Source passage ▸
Tuesday, January 04, 2005

Should old acquaintance be forgot...

I just finished reading this blog post. I was going to post this response as a comment there, but decided I'd like to share the couple quotes that came to mind more generally, so am posting here instead.

First off...

Wow. Not often do you see that level of emotional honesty and eloquence combined. To be able to both experience and express that is impressive.

I find myself thinking of two quotes. One is from a fantastic little book I read recently called "Let Your Life Speak" by Parker J. Palmer, about finding true vocation. He doesn't use the term vocation in the sense I'd always heard it before, as a spiritual calling (though he is Quaker and therefore sees all of life as a spiritual journey). Instead, he pointed out that the word vocation has the same Latin root as the word "voice." To him, finding and following your vocation means letting your true voice be heard, your true self be seen, not necessarily what others expect of you, nor what you expect of yourself. (That last was the kicker for me. I've done a good job of shaking off other peoples' expectations of me. I didn't realize what rigid expectations I put on myself. I don't have to be Ghandi; I just have to be me. To quote a Hasidic fable: "Rabbi Zusya, when he was an old man, said, "In the coming world, they will not ask me: 'Why were you not Moses?' They will ask me: 'Why were you not Zusya?' " But I digress.)

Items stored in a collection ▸
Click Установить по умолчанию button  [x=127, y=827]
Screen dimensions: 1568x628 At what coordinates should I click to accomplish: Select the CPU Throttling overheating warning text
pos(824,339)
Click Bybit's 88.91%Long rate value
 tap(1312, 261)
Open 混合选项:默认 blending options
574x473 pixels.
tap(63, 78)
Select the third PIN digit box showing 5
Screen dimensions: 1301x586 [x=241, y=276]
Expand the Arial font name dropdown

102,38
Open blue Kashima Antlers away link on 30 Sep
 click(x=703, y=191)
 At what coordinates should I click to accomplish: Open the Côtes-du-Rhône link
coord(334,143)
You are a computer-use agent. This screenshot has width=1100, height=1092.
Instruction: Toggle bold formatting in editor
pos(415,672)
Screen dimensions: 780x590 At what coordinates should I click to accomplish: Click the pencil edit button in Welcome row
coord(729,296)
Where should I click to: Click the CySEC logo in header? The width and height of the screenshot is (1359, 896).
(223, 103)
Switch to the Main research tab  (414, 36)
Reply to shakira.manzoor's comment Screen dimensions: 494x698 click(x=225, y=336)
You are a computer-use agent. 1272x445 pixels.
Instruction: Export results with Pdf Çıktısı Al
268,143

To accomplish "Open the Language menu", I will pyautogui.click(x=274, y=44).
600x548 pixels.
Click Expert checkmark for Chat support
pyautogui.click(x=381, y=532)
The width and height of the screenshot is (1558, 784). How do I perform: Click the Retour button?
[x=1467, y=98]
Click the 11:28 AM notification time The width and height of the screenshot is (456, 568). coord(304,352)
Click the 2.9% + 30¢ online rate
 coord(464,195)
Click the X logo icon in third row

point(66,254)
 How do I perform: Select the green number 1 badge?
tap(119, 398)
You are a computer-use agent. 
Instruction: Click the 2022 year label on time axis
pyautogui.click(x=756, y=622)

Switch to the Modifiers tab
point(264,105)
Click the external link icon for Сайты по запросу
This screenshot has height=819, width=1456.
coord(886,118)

Requirement 1 ▸ Print the part of the blog post starting at "Should old acquaintance" and ending at "that is impressive.".
Requirement 2 ▸ According to the blog post, what does Palmer take finding and following your vocation to mean, and what does it not necessarily mean? List each point.
Requirement 3 ▸ Extend the blog post about vocation and expectations beyond the point where it stops.

Task answer 1 ▸
Should old acquaintance be forgot...

I just finished reading this blog post. I was going to post this response as a comment there, but decided I'd like to share the couple quotes that came to mind more generally, so am posting here instead.

First off...

Wow. Not often do you see that level of emotional honesty and eloquence combined. To be able to both experience and express that is impressive.

Task answer 2 ▸
- letting your true voice be heard
- letting your true self be seen
- not necessarily what others expect of you
- not necessarily what you expect of yourself

Task answer 3 ▸
Anyway, the point I was getting to came from Parker, who described his depression as an important part of the journey in which his soul learned to 'speak' his vocation. A turning point was when his therapist told him: "You seem to look upon depression as the hand of an enemy trying to crush you... Do you think you could see it instead as the hand of a friend, pressing you down to ground on which it is safe to stand?" It struck me that you've seen it that way, that you've been able to let the depression be a time when you can "lie low" and catch your breath until you're able to fly again. Which is sometimes a very needful and helpful place to be (albeit painful - Oh no, not another learning experience!).

The other wasn't truly a quote, but a song that started playing in my head when I read about your trip. (There's always music playing in my head: it's like built-in Muzak. Only better quality, I hope!)

Dan Fogelberg, Same Auld Lang Syne:
We drank a toast to innocence,
We drank a toast to time.
Reliving in our eloquence,
Another 'auld lang syne'...
...
Just for a moment I was back at school,
And felt that old familiar pain,
And as I turned to make my way back home,
The snow turned into rain...

Brian, I raise my glass in a (belated) New Year's toast to you... for your insight, for your honesty, for your eloquence, and for being able to take a pretty crappy situation and learn and grow from it. (And, come to think of it, for being the only person I know who uses more obscure Bab 5 quotes than I do! :)) Would that we all could deal with our darkness that constructively!

1 comment:

Brian D. said...

No Suzanne I did see this one and I thank you for the kind words.

Though I wouldn't say I was laying low until I caught my breath. More like being pushed down until you realize what you need is a Phyric Loss: you lose so much of what you want that you finally win what you need. At least you hope you won something in the end.